Zeit mit Freunden macht glücklicher
Das Ergebnis: Ältere Erwachsene waren in den Jahren, in denen sie sich ehrenamtlich engagierten, zwar zufriedener als vorher. Der Unterschied zu der Zeit davor war jedoch nur geringfügig und zeigte sich auch nicht in den anderen Anzeichen für Wohlbefinden. Andere Freizeitaktivitäten wie gemeinsame Zeit mit Freunden und Unternehmungen wirkten sich hingegen stärker und vielseitiger darauf aus.
Die Forschenden schließen nicht grundsätzlich aus, dass ehrenamtliche Arbeit abhängig von den Bedürfnissen des Einzelnen, vom Umfeld, von der jeweiligen Tätigkeit und dem gesellschaftlichen und kulturellen Kontext tatsächlich positive Auswirkungen auf das Wohlbefinden zeigt. Im Großen und Ganzen jedoch sehen sie diese Annahme durch ihre Studien widerlegt. Die Ergebnisse dazu wurden in den Fachzeitschriften "Journal of Happiness Studies" und "Social Indicators Research" veröffentlicht.
Warum wir uns trotzdem engagieren sollten
Lühr, Pavlova und Luhmann leiteten aus ihren Ergebnissen ab, dass die Erwartung, sich durch ehrenamtliche Arbeit besser zu fühlen, häufig nicht erfüllt würde und daher auch nicht als Hauptanreiz für die Werbung ehrenamtlicher eingesetzt werden solle. Im Mittelpunkt solle der persönliche Beitrag zum Gemeinwohl stehen und nicht der Eigennutz.
Helfen ist immer auch egoistisch
Maria Förster berät als Psychologin Menschen in Helferberufen, gibt Seminare unter anderem für Krankenschwestern und Pfleger. Für sie steht für andere da zu sein, die Bedürfnisse anderer zu befriedigen auch immer im Zusammenhang mit unseren eigenen Bedürfnissen: Dem Bedürfnis nach Aufmerksamkeit, Anerkennung, Liebe, Zuneigung und Selbstwerterhöhung, das bei jedem Menschen je nach Persönlichkeit unterschiedlich stark ausgeprägt ist und möglicherweise bereits durch andere Lebensbereiche wie Familie oder Freunde befriedigt wird.

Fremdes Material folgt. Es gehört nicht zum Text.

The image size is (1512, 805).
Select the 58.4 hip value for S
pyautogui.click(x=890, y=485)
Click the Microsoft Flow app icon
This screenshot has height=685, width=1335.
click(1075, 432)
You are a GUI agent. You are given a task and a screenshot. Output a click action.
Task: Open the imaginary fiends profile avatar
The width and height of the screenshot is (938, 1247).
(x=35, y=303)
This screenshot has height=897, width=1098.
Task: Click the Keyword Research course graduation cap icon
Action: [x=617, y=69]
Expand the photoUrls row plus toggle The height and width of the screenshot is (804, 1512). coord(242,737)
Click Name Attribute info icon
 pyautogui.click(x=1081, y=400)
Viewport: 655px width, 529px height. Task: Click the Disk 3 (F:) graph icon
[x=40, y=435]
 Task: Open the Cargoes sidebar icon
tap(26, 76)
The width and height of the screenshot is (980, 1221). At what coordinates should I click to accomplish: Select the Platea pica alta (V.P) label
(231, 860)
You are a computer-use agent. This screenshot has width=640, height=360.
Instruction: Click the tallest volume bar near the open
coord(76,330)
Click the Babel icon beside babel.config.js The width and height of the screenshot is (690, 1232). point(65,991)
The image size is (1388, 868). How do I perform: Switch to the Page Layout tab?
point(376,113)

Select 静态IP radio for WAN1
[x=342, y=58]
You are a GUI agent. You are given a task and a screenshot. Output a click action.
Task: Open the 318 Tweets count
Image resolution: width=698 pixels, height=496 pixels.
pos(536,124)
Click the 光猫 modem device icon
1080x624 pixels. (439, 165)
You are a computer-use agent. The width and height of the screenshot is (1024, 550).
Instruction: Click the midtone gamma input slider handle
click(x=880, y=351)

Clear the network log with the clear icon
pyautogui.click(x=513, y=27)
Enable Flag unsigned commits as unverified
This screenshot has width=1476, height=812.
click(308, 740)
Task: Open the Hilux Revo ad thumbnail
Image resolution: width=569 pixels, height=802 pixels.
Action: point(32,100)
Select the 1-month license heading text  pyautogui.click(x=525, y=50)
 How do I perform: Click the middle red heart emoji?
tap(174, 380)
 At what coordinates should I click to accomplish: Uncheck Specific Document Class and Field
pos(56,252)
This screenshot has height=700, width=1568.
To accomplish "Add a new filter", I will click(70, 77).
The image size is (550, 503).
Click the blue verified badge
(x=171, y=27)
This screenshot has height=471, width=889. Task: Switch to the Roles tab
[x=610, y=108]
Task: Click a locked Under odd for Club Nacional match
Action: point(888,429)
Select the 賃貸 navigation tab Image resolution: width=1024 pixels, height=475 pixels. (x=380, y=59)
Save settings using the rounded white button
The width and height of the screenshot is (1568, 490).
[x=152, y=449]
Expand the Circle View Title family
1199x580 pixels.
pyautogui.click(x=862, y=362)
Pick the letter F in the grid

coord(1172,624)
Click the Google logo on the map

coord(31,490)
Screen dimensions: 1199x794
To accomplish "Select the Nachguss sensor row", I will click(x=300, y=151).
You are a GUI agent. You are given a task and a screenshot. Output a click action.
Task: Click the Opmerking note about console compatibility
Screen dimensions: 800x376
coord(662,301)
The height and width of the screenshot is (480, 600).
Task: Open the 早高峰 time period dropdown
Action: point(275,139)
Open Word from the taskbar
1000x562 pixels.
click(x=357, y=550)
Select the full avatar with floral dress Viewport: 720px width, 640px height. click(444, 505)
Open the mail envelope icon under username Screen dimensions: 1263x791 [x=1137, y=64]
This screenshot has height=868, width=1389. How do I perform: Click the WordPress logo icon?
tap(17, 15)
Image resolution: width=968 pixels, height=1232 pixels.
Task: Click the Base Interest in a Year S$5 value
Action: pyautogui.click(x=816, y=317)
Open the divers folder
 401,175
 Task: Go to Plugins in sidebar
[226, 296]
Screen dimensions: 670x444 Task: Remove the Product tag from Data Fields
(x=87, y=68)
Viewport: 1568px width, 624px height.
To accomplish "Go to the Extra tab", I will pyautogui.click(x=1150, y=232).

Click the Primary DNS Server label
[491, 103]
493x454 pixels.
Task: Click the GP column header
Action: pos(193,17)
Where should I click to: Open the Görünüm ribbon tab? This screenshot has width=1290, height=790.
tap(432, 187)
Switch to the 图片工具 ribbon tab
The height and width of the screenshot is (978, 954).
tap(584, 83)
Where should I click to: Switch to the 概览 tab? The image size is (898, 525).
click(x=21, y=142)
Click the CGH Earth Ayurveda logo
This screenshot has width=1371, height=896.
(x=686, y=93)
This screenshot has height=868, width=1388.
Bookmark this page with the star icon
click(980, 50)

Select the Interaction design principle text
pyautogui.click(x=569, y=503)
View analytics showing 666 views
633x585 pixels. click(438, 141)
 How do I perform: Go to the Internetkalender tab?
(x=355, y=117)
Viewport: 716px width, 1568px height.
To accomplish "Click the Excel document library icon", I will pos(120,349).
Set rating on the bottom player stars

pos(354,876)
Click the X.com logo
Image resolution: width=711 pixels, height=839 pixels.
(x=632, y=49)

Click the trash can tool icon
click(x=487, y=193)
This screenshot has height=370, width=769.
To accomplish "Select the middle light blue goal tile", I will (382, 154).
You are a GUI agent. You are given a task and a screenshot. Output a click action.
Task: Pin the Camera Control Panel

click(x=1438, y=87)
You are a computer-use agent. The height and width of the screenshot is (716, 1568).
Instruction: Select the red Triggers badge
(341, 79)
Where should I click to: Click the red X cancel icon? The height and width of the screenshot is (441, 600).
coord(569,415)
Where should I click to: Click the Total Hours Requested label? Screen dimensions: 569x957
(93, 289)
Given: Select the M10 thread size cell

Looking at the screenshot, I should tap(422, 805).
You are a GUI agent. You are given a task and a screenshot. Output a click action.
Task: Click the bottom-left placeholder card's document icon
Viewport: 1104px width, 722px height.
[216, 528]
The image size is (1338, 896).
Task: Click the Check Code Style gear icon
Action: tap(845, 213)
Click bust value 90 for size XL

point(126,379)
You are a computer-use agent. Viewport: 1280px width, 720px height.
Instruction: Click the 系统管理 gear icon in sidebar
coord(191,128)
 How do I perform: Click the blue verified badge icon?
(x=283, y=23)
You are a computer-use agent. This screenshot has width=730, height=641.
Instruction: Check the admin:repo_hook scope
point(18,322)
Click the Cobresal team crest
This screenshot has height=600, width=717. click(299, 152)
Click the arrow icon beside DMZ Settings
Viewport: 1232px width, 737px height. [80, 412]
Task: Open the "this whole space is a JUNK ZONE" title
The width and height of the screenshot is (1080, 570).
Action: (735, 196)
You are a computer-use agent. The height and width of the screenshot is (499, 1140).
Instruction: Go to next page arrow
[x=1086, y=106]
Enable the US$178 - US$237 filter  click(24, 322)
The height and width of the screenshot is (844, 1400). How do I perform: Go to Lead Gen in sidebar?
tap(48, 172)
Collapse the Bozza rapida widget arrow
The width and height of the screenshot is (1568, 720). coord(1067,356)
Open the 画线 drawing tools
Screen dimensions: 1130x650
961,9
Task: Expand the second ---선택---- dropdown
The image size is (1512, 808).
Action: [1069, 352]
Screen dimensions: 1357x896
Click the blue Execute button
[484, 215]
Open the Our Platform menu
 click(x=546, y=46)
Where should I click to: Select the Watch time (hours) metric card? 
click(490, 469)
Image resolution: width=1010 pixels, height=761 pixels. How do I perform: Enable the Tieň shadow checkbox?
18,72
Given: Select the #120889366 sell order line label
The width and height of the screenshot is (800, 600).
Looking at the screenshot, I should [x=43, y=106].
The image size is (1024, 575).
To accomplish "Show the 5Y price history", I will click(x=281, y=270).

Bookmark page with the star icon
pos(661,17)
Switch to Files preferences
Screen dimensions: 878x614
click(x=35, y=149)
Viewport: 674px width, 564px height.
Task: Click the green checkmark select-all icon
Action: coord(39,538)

Der Irrglaube ist, wenn ich anderen Gutes tue, tut mir das auch immer gut.
Nicht immer werden die Erwartungen des Helfenden erfüllt. Darin sieht Maria Förster Ursachen für viele Probleme, für Unzufriedenheit und Enttäuschung. Auf die Frage, wie man in einem Helferberuf oder eben im Ehrenamt damit gut umgehen könne, hat Maria Förster zwei klare Antworten: Zum einen helfe es, sich diesen Mechanismus bewusst zu machen und dazu zu stehen. Zum anderen sei es wichtig, vor allem sich selbst zu helfen. Sich um sich selbst zu kümmern, um für andere verlässlich da sein zu können. Dann könne man in gesundem Maße für andere da sein und Erfüllung darin finden, ob im Ehrenamt oder in einem Helferberuf. Darüber hinaus kann Helfen sogar für ein längeres Leben sorgen, zumindest im Hinblick auf die Freiwilligentätigkeit.